**RECORDS FOR THIS EXERCISE:**

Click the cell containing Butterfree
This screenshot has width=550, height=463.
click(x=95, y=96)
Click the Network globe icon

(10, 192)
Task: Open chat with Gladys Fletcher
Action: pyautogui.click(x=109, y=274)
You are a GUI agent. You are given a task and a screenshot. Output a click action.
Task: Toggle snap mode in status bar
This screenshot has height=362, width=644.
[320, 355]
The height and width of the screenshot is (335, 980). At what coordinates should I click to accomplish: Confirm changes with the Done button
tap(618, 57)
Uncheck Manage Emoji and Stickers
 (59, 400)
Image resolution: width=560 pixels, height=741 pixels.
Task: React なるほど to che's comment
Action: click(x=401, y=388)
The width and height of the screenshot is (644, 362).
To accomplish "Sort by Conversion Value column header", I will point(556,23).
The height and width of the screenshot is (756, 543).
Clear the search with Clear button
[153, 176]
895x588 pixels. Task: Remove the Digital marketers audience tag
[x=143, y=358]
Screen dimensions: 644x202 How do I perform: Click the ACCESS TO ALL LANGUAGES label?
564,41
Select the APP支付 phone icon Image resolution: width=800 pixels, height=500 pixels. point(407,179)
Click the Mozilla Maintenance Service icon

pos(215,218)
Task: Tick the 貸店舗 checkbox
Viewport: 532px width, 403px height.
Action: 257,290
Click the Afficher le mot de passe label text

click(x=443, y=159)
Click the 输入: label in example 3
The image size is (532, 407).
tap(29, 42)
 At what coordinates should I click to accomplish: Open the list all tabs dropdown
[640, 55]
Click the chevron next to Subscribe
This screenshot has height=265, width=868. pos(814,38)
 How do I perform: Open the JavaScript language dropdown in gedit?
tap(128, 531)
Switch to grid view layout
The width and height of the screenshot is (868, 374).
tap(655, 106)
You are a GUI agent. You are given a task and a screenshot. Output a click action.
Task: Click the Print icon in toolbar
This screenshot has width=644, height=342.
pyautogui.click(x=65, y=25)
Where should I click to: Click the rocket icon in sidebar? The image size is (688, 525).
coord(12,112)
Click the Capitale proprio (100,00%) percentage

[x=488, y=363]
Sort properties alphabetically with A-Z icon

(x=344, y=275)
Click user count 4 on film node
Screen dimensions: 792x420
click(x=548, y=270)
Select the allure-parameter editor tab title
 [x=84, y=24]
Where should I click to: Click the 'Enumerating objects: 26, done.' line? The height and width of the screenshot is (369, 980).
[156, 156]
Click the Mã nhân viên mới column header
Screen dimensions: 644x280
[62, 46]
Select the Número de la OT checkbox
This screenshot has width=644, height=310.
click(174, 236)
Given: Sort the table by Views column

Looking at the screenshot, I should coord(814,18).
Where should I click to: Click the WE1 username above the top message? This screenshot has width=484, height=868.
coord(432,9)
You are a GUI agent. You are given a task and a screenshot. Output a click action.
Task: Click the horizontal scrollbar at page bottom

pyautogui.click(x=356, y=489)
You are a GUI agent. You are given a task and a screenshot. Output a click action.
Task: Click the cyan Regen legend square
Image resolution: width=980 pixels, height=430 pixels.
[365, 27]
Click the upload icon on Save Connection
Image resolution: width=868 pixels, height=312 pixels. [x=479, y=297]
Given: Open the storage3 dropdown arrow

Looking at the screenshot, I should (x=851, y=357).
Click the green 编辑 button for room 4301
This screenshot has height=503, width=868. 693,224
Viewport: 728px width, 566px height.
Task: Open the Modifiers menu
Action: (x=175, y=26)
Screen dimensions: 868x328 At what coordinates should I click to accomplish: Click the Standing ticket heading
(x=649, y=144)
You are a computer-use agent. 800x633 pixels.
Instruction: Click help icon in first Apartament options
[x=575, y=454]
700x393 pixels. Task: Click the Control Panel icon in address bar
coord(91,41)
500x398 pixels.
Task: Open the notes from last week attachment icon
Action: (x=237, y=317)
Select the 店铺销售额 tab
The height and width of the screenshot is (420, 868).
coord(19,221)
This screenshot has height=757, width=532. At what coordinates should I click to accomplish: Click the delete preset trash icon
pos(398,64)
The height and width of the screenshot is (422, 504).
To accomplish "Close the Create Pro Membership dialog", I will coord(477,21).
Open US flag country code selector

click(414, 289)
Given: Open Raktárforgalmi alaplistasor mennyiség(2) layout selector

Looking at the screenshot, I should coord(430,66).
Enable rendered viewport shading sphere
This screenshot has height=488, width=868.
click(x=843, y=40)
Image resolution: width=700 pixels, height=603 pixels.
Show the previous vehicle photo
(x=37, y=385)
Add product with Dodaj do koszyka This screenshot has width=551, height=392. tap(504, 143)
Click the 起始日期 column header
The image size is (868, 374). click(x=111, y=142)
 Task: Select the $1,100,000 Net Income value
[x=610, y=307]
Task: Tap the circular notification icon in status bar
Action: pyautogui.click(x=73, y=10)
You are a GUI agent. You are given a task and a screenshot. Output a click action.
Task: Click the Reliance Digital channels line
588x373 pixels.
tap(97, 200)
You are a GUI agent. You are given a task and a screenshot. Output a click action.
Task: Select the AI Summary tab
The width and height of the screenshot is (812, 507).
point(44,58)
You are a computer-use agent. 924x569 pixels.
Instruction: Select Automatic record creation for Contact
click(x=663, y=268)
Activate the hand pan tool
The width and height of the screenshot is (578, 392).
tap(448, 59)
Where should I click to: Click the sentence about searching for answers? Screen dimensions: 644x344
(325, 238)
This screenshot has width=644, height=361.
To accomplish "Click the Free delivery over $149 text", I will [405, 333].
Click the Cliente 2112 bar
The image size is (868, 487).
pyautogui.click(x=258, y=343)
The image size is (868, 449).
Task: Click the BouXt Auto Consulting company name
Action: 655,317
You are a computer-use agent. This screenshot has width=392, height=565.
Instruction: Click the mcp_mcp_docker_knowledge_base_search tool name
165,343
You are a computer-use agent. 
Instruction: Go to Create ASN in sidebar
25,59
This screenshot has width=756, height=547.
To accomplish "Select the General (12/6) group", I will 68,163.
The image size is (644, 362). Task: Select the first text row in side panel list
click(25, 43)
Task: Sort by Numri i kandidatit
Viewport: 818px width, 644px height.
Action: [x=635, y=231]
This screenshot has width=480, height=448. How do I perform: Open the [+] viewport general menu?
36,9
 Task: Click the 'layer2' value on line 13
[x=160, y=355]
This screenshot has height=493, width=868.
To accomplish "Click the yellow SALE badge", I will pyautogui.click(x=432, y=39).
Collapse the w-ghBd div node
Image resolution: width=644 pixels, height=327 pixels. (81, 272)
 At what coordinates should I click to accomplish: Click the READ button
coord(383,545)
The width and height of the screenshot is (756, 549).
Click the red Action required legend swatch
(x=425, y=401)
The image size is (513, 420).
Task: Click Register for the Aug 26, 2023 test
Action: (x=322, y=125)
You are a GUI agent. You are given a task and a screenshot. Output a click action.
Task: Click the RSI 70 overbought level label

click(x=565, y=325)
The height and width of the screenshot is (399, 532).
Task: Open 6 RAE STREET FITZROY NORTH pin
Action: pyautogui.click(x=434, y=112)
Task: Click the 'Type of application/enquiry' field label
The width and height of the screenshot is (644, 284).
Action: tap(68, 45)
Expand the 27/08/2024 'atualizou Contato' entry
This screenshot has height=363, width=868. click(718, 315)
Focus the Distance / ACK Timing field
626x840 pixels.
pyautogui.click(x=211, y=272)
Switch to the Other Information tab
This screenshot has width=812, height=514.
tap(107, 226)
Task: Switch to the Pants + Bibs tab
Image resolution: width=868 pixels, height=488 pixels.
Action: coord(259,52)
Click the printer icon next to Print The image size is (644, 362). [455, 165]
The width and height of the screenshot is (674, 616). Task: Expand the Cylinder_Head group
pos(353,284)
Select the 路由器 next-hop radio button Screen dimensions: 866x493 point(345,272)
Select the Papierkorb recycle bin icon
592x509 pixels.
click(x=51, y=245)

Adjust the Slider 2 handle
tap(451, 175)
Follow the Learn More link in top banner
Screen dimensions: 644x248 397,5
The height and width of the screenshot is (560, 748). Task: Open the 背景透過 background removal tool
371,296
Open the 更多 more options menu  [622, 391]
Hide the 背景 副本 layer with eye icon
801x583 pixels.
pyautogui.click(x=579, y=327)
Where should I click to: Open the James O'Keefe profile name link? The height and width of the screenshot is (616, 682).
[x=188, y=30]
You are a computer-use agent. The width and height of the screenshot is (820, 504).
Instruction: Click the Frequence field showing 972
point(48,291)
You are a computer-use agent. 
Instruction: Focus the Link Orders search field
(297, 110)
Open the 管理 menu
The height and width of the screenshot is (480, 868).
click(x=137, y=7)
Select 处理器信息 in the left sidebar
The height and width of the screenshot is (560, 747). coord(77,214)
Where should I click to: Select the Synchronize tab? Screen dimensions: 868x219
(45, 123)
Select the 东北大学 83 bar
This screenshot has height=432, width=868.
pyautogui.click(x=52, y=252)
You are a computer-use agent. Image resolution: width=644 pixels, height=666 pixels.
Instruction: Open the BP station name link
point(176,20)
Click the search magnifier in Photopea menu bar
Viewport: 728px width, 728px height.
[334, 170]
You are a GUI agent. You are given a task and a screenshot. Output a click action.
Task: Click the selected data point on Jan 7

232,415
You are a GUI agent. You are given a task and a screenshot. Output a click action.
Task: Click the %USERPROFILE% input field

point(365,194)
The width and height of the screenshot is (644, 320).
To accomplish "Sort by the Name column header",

**EXERCISE BRIEF:**
Sift the material for lines that include the word "Print", and copy each one.

**ANSWER AREA:**
Task: Click the Print icon in toolbar
Click the printer icon next to Print The image size is (644, 362). [455, 165]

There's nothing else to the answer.